Fish-Wrap or Fish-Wrapper (a bad newspaper, good only to “wrap fish in”)

Entry in progress—B.P.
 
(Oxford English Dictionary)
fish-wrap adj. and n. N. Amer. colloq. (depreciative) (a) adj. of, relating to, or designating a low-quality publication, esp. a newspaper; (b) n. ephemeral printed matter which lacks (lasting) worth (considered as useful only for wrapping fish).
1964 S. MARTINELLI Let. 5 Aug. in C. Bukowski & S. Martinelli Beerspit Night & Cursing (2001) 306 Wax Wrath [i.e. Kenneth Rexroth] knows all this too—and often employs it in his *fish-wrap chats—as this reader most certainly understands.
1966 Independent (Long Beach, Calif.) 28 Feb. 1/6 (heading) Fish-wrap ages nearly as fast as fish. A new art magazine..will participate in the ‘autodestruction’ school by treating the pages..with a chemical ‘so that copies will disintegrate..in about four weeks’.
1991 M. ATWOOD Wilderness Tips 223 A year from now it’ll all be fish-wrap.
2001 Village Voice (N.Y.) 25 Dec. 114/3 Quoyle installs himself at the local fish-wrap newspaper.
   
fish wrapper n.
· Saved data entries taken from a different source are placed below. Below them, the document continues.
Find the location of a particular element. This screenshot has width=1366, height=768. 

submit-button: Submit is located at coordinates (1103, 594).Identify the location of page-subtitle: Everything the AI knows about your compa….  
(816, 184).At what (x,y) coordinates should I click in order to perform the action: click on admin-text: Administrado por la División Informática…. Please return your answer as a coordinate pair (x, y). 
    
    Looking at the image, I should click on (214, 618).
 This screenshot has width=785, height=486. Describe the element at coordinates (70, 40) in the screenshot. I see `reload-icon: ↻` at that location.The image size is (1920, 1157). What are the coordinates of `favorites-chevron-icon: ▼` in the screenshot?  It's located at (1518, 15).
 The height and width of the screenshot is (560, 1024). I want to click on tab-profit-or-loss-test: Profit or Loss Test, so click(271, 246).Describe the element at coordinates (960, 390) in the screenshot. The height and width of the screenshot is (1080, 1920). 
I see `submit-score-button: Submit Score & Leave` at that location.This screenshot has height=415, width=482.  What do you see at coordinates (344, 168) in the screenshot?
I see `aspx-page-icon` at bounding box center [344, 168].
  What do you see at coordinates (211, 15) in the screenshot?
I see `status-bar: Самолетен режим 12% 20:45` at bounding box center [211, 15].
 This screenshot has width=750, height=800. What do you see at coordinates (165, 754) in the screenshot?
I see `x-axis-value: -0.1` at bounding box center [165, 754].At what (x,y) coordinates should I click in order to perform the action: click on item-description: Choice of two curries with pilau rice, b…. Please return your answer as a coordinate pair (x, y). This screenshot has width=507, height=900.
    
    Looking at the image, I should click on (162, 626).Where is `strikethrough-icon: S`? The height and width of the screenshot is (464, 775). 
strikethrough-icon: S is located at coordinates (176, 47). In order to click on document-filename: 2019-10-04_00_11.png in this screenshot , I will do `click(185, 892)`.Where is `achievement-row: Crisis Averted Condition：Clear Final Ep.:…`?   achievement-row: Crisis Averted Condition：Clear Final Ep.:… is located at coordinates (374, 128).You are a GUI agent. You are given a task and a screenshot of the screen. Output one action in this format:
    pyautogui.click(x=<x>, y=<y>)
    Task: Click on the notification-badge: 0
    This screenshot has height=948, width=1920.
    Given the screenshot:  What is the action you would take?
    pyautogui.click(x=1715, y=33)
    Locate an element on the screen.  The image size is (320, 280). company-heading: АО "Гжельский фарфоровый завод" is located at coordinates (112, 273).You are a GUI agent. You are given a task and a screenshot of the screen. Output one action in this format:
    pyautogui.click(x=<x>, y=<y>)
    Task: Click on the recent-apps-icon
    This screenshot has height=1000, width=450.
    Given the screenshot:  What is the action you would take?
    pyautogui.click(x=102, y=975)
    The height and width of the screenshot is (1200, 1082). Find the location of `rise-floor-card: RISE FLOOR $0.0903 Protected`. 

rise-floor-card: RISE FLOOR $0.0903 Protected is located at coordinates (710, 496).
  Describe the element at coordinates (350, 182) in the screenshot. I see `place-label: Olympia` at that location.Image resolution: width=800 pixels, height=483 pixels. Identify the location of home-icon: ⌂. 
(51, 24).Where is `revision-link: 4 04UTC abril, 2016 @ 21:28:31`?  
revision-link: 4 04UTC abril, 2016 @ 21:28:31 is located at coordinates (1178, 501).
N. Amer. colloq. (depreciative) a newspaper (cf. fish-wrap adj. and n. at Additions).
1910 C. E. MONTAGUE Hind Let Loose i. 11 ‘The *fish-wrapper’, a title exchanged..by two standard-bearers of our culture in the press of the Far East.
1940 Oakland (Calif.) Tribune 9 Jan. 21/1 The story of those Hawaiian hula dancers—a publicity stunt as flagrant as it proved illegal—was announced exclusively in his fish-wrapper!
2003 Philadelphia Inquirer 16 May A26/2 Blair wasn’t working for just any old fish wrapper but for the most venerated newspaper in the country.